**Instructions for the task**: What is the number of lines in these records with "icon" in them? Answer with that number only.

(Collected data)
============================================================

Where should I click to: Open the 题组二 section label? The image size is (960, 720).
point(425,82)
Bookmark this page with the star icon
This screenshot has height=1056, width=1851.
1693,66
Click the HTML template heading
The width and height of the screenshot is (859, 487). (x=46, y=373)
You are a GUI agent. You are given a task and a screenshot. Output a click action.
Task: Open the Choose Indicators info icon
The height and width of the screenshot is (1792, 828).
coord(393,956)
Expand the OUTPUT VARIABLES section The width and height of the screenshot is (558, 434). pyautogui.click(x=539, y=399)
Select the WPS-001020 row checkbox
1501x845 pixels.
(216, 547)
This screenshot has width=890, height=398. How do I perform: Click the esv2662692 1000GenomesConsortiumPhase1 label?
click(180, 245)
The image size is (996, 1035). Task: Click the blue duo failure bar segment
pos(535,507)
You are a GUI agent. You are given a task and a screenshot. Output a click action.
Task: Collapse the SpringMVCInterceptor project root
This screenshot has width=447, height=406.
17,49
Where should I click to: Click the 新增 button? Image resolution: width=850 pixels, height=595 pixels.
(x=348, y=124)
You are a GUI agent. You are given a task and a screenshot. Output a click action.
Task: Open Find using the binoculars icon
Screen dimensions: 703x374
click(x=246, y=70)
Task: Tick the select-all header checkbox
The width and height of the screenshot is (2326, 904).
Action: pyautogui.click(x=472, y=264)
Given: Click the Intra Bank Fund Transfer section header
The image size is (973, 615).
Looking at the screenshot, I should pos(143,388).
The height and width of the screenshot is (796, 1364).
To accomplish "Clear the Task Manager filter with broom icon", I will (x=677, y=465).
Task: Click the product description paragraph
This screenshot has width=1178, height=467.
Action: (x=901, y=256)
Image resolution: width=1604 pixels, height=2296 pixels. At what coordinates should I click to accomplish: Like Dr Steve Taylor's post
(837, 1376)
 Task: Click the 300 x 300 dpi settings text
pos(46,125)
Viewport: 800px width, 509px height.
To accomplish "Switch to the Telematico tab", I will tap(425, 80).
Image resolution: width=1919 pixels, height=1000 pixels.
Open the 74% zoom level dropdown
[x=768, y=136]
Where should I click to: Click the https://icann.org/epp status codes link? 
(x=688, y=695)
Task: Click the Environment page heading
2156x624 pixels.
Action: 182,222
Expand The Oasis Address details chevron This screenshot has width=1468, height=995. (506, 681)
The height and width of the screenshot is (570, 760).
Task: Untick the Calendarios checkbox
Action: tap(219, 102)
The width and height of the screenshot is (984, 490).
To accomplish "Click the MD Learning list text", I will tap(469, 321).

============================================================

**Solution for this problem**: 4